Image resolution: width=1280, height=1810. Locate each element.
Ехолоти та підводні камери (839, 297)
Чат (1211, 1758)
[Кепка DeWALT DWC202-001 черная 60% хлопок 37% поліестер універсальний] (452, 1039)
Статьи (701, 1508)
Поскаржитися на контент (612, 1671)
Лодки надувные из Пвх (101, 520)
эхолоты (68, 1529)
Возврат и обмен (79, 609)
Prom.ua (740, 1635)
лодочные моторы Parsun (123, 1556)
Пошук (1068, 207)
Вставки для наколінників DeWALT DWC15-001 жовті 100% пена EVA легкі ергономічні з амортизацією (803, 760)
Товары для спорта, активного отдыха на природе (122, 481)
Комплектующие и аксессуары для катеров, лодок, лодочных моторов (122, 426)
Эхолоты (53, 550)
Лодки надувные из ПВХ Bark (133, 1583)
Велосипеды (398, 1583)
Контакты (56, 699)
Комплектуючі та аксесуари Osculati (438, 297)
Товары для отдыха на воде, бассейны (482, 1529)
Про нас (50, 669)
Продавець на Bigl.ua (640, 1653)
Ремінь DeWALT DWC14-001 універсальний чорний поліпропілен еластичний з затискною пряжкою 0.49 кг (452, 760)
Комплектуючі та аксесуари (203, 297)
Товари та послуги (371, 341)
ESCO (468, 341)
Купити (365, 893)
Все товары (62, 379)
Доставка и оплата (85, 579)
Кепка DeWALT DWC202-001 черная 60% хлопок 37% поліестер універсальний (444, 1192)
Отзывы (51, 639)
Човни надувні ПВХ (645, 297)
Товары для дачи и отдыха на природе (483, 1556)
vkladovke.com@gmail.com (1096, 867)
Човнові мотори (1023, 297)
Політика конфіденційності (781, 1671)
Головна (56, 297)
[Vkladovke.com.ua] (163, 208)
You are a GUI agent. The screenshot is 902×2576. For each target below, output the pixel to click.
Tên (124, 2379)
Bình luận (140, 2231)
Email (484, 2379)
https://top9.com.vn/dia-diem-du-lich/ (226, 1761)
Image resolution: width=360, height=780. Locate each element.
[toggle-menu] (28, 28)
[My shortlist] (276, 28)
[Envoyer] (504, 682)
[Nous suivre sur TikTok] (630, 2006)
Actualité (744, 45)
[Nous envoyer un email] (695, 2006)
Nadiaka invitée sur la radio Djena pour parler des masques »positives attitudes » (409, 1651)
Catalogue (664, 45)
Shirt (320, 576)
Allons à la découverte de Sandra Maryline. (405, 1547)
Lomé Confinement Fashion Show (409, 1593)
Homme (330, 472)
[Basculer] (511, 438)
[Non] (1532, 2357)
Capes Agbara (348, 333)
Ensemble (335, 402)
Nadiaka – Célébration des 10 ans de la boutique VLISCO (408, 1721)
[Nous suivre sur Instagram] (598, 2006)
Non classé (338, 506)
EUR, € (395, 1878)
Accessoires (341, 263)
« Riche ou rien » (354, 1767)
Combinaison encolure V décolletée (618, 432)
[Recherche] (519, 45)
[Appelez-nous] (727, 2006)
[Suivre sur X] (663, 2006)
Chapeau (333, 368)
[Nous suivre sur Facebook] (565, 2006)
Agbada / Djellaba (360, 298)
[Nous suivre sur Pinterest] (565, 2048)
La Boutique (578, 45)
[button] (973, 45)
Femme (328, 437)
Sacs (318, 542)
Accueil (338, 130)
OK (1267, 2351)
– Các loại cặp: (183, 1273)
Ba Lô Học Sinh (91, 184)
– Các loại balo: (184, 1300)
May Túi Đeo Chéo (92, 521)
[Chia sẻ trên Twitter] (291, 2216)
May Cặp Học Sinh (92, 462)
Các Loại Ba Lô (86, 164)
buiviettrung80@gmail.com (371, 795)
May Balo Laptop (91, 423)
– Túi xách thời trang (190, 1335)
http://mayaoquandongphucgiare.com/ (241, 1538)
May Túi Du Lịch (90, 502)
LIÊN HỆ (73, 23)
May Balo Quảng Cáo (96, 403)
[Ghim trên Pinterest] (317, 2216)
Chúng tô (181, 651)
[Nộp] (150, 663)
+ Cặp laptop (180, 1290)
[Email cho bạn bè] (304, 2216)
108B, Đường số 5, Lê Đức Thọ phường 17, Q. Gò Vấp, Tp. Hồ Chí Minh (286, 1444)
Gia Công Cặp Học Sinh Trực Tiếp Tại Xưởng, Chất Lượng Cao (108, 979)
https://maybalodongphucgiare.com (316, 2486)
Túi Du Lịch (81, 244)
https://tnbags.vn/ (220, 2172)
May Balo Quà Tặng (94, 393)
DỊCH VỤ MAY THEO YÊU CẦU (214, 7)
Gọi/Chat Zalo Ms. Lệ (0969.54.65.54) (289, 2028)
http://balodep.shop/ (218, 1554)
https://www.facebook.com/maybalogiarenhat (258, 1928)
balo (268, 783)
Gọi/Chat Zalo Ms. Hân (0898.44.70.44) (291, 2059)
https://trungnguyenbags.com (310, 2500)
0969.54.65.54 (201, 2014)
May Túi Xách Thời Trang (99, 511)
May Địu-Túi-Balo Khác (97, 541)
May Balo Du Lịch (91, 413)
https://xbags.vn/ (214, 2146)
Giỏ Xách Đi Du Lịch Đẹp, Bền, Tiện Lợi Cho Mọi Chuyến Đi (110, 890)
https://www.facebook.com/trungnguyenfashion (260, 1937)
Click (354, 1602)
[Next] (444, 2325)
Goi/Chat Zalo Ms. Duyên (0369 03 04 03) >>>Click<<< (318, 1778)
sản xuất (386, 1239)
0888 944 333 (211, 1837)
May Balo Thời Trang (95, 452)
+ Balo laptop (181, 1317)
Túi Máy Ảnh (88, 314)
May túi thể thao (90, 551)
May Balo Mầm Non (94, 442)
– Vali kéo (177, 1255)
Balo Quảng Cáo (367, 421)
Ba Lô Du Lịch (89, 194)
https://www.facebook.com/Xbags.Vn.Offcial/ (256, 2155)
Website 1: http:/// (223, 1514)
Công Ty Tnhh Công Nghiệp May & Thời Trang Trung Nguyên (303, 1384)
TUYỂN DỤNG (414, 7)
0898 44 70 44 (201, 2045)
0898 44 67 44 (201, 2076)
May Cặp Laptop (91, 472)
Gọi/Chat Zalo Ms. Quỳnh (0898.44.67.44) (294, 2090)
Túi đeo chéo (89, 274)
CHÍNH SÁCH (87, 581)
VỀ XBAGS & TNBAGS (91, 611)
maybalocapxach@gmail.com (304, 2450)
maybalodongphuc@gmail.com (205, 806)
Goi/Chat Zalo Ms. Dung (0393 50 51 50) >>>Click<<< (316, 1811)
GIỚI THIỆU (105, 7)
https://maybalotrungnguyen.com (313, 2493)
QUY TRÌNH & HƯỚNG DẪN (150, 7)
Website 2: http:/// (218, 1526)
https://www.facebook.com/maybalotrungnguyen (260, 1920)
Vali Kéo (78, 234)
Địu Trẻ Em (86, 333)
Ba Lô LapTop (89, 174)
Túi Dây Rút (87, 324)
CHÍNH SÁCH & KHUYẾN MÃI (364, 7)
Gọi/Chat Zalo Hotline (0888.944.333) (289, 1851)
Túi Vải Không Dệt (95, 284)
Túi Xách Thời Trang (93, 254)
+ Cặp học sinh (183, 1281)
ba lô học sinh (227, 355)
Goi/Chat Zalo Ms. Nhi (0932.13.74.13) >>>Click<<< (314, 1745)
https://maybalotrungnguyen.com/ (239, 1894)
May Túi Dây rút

# REQUIRED ACTION:
Looking at the entries above, copy out every line in which "width" occurs.

# SOLUTION:
Image resolution: width=1280, height=1810. Locate each element.
Image resolution: width=360, height=780. Locate each element.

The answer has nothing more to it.